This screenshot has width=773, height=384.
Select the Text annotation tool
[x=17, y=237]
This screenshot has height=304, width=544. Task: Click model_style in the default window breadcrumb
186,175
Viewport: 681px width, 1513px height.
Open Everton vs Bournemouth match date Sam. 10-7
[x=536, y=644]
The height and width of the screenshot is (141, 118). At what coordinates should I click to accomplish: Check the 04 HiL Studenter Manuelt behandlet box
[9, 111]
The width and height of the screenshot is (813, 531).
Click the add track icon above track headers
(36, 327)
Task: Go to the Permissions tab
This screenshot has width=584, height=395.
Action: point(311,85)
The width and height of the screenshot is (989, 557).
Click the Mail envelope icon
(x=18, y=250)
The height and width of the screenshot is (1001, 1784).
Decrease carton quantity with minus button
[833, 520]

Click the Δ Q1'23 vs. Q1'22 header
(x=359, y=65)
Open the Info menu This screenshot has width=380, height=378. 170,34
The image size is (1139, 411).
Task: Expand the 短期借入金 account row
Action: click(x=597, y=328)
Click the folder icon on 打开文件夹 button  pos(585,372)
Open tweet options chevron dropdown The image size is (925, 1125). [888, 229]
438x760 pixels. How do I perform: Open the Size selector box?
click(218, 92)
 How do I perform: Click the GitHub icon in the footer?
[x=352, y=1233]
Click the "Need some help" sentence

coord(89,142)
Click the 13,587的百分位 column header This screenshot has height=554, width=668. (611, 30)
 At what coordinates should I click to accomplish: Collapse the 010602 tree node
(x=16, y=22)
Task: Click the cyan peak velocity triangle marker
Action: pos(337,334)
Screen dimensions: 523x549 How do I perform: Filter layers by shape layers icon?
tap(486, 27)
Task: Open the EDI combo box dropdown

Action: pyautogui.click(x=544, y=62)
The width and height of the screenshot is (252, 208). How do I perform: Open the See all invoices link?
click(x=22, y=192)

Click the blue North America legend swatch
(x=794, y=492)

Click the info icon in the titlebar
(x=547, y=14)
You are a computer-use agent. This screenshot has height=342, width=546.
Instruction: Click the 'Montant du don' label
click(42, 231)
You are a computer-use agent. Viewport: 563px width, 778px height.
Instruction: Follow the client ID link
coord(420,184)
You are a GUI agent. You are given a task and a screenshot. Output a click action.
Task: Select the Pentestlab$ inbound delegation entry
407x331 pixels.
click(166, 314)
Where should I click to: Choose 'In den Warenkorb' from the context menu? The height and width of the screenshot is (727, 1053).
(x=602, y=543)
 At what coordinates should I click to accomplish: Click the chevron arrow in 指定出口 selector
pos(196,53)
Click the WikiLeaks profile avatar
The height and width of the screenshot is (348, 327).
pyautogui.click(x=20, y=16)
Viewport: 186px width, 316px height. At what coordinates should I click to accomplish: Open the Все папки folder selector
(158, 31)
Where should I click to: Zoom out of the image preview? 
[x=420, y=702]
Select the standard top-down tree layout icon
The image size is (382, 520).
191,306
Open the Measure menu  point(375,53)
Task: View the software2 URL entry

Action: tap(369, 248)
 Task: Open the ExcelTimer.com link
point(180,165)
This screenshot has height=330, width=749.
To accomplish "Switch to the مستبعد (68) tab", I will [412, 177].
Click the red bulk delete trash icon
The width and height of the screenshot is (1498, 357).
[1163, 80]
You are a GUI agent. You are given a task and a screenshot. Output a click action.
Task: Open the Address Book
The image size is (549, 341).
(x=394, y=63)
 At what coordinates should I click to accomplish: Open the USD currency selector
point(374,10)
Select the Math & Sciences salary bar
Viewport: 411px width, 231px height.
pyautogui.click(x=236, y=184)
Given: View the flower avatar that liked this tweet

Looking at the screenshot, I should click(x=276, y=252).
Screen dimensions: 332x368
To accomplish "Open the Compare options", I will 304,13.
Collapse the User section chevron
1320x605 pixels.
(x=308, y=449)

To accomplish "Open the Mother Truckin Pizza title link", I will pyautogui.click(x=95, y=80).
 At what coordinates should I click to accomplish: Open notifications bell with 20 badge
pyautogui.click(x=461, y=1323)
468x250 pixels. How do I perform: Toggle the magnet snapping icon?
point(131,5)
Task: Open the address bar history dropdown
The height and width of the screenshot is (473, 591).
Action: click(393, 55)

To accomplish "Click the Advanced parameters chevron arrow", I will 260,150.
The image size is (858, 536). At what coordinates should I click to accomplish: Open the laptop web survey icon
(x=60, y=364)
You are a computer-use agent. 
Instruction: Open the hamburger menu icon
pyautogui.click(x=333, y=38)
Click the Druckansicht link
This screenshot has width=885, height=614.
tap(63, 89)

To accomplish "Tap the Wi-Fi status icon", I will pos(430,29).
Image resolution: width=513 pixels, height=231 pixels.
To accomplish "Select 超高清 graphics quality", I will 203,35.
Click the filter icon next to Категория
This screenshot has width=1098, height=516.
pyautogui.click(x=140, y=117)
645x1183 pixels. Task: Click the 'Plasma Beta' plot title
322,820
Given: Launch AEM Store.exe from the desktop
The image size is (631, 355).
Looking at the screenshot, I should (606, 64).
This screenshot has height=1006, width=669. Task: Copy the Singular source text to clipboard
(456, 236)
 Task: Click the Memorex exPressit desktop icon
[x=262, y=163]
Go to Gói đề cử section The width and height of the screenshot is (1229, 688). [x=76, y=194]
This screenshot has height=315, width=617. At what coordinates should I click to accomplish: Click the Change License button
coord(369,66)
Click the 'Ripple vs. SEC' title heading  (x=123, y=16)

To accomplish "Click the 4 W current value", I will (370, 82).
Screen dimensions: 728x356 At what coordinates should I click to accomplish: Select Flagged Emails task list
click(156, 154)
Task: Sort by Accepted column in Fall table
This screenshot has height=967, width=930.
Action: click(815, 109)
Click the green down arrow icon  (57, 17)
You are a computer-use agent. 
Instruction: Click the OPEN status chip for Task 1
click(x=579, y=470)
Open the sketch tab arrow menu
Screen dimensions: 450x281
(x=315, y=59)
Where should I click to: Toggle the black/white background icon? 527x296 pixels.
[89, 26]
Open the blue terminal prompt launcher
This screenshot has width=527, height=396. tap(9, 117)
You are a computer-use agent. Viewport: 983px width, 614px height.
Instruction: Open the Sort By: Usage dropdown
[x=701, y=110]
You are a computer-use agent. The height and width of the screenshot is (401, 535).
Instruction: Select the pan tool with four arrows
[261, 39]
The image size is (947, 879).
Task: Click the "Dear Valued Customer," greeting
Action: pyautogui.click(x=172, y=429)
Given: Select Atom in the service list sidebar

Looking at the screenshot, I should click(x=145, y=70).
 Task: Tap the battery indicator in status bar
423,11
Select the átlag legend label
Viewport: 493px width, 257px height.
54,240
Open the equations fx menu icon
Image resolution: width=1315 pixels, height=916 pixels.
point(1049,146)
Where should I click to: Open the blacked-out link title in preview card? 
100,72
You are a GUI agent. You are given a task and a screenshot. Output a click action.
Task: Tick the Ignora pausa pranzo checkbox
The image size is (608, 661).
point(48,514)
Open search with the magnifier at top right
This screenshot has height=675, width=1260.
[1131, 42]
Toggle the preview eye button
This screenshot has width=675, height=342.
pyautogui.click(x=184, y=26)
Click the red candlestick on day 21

+ + + + + + +

An exact transcription of the lines from the start of the listing through the line bearing "Task: Go to the Permissions tab" is the whole answer.

### Written solution
This screenshot has width=773, height=384.
Select the Text annotation tool
[x=17, y=237]
This screenshot has height=304, width=544. Task: Click model_style in the default window breadcrumb
186,175
Viewport: 681px width, 1513px height.
Open Everton vs Bournemouth match date Sam. 10-7
[x=536, y=644]
The height and width of the screenshot is (141, 118). At what coordinates should I click to accomplish: Check the 04 HiL Studenter Manuelt behandlet box
[9, 111]
The width and height of the screenshot is (813, 531).
Click the add track icon above track headers
(36, 327)
Task: Go to the Permissions tab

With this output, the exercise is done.